Newly Released PPMI Proteomics Curated Datasets

The Parkinson’s Progression Markers Initiative (PPMI) recently released a new curated proteomics data cut. It’s important to note that the new curated proteomics data cut can be merged with other PPMI variables using the PATNO and EVENT_ID variables. This data cut encompasses six datasets from four distinct proteomics platforms, outlined below:

PPMI Project ID(s) Platform/Method Matrix Samples Analytes
151 SomaLogic 4K CSF 1,153 4,785
177 DIA-MS CSF 2,283 291
177 DIA-MS Plasma 949 186
190 OmicEra (MS) Urine 1,162 6,487
196; 222; 9000 Olink Explore 1536 CSF 799 1,463
196; 222; 9000 Olink Explore 1536 Plasma 1,031 1,463

LONI hosts both the raw data and the curated data files. Here are some details on how to access the curated files:

  1. If this is your first time accessing PPMI data, I recommend referring to the following thread for additional background information, including instructions on how to gain access: An Introduction to the PPMI Dataset.
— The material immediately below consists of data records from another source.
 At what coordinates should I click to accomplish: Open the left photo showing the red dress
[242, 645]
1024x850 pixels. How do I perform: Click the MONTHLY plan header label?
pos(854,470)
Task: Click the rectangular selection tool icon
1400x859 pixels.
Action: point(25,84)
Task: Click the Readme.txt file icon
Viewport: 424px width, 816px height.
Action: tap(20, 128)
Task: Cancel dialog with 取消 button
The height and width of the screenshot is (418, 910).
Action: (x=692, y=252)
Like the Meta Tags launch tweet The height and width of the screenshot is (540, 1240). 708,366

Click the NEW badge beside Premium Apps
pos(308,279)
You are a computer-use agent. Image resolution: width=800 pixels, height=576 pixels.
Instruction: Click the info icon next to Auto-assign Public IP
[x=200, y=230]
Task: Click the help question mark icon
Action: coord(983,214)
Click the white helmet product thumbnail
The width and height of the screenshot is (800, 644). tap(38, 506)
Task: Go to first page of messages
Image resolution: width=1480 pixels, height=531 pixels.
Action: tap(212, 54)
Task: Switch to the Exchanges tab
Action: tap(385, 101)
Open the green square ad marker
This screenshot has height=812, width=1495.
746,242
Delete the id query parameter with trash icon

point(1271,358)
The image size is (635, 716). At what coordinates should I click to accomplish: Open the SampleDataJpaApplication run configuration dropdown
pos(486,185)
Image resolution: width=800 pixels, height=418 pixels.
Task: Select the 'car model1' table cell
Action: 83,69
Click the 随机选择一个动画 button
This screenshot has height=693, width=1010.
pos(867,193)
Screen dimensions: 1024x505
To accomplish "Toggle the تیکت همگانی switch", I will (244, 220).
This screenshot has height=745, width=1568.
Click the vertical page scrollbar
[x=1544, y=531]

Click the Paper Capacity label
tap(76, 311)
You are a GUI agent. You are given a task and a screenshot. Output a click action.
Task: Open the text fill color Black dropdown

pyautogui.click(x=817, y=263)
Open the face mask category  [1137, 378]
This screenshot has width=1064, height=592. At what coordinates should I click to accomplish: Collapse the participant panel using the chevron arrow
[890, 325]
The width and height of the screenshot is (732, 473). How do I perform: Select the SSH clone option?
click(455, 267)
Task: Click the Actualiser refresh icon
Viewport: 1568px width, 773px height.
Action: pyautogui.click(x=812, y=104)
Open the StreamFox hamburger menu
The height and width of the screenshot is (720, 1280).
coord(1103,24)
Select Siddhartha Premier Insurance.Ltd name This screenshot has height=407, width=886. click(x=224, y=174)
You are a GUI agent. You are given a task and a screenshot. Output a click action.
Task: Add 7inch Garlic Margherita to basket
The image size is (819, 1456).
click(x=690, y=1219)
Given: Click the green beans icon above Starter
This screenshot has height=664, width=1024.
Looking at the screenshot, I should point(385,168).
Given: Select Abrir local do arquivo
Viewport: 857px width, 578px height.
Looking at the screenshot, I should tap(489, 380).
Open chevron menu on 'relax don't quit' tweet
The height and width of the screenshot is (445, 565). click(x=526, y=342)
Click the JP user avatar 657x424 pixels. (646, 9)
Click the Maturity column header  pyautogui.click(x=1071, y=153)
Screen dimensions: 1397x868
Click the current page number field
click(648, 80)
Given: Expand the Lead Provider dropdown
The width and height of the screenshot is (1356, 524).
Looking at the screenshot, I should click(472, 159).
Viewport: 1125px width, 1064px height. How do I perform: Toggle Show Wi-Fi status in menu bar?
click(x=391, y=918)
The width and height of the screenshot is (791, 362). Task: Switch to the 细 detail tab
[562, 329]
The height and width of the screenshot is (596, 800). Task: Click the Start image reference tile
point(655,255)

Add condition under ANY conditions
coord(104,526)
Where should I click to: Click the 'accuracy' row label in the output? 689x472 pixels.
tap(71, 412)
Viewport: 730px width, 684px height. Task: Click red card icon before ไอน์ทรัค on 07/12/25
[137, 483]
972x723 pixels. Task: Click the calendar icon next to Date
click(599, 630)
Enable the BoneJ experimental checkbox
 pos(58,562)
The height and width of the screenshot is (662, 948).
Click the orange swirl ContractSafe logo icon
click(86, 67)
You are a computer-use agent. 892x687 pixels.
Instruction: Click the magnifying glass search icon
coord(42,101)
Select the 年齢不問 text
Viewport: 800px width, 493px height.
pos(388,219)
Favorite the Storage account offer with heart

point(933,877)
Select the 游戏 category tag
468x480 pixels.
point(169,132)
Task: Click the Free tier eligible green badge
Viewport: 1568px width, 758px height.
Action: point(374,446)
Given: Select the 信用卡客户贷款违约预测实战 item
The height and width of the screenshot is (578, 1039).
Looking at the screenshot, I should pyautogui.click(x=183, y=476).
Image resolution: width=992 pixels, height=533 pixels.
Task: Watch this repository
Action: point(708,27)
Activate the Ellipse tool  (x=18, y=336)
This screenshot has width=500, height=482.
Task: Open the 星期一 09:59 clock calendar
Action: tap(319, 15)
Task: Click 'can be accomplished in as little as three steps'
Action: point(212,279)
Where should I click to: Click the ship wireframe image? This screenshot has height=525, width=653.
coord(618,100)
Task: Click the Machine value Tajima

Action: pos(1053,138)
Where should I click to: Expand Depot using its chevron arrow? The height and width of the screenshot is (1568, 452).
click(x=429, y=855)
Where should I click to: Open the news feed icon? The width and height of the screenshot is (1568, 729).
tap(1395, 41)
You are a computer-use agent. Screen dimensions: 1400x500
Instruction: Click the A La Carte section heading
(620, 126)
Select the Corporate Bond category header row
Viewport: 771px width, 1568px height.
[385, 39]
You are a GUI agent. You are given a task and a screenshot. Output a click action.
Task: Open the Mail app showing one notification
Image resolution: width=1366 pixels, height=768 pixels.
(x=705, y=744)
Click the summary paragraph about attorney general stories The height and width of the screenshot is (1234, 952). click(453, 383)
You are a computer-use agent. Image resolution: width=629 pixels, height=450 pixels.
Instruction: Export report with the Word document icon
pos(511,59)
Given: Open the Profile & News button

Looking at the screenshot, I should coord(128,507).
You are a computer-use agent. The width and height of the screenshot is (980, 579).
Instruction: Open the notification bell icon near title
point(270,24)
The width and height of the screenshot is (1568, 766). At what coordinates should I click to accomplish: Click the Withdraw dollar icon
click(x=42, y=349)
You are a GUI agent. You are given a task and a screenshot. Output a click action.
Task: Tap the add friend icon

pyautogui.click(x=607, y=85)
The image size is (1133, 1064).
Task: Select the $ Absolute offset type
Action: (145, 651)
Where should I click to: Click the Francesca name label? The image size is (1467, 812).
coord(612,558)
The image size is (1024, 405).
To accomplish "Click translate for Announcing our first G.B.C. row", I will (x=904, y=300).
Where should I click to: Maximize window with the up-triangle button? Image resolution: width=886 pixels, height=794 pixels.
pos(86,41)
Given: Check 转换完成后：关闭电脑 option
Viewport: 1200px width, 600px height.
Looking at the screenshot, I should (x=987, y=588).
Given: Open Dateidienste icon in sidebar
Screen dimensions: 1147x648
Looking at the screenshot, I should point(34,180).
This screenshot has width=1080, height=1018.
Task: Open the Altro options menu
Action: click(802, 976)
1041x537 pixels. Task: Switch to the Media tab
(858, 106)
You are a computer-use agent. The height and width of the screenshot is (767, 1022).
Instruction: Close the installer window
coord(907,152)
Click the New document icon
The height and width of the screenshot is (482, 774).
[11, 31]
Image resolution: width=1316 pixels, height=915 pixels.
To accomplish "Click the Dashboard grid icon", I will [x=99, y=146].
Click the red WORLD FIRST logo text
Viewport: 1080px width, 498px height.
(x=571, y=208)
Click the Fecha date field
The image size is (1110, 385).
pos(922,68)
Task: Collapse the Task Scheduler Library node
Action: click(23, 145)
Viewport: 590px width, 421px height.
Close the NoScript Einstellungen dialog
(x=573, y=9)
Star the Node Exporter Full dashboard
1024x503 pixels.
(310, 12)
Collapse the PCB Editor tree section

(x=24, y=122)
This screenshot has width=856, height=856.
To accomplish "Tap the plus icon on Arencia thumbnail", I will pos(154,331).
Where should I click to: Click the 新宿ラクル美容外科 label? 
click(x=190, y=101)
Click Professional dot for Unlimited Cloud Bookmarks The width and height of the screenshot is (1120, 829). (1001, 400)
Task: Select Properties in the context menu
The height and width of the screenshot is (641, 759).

  2. Go to the LONI login page and navigate to the Biospecimen: Proteomic Analysis section. The data cut is labeled as “PPMI Proteomic Working Group Curated Datasets” (Version: 2024-05-29) and downloads as a single zip file containing 6 Excel files, 1 CSV file, and 1 PDF.

  3. Additionally, the PPMI Data User Guide serves as an introduction and reference for understanding PPMI data. It provides instructions on interpreting PPMI data, including guidance on accessing curated data cuts (Section 11) and individual project proteomics data (Section 8).

Curious if anyone has plans or interest in utilizing the data from this new release? Please feel free to send me a message or reply here!

8 Likes

How exciting! Can’t wait for the research community to utilize this rich resource of proteomics data.

1 Like

So exciting! Amazing work to get this all curated. Thanks for the directions on how to get the data!

2 Likes

This is very cool - I was wondering if there is an easy why to determine which of these samples also have genetic and epidemiologic data… I would assume near all?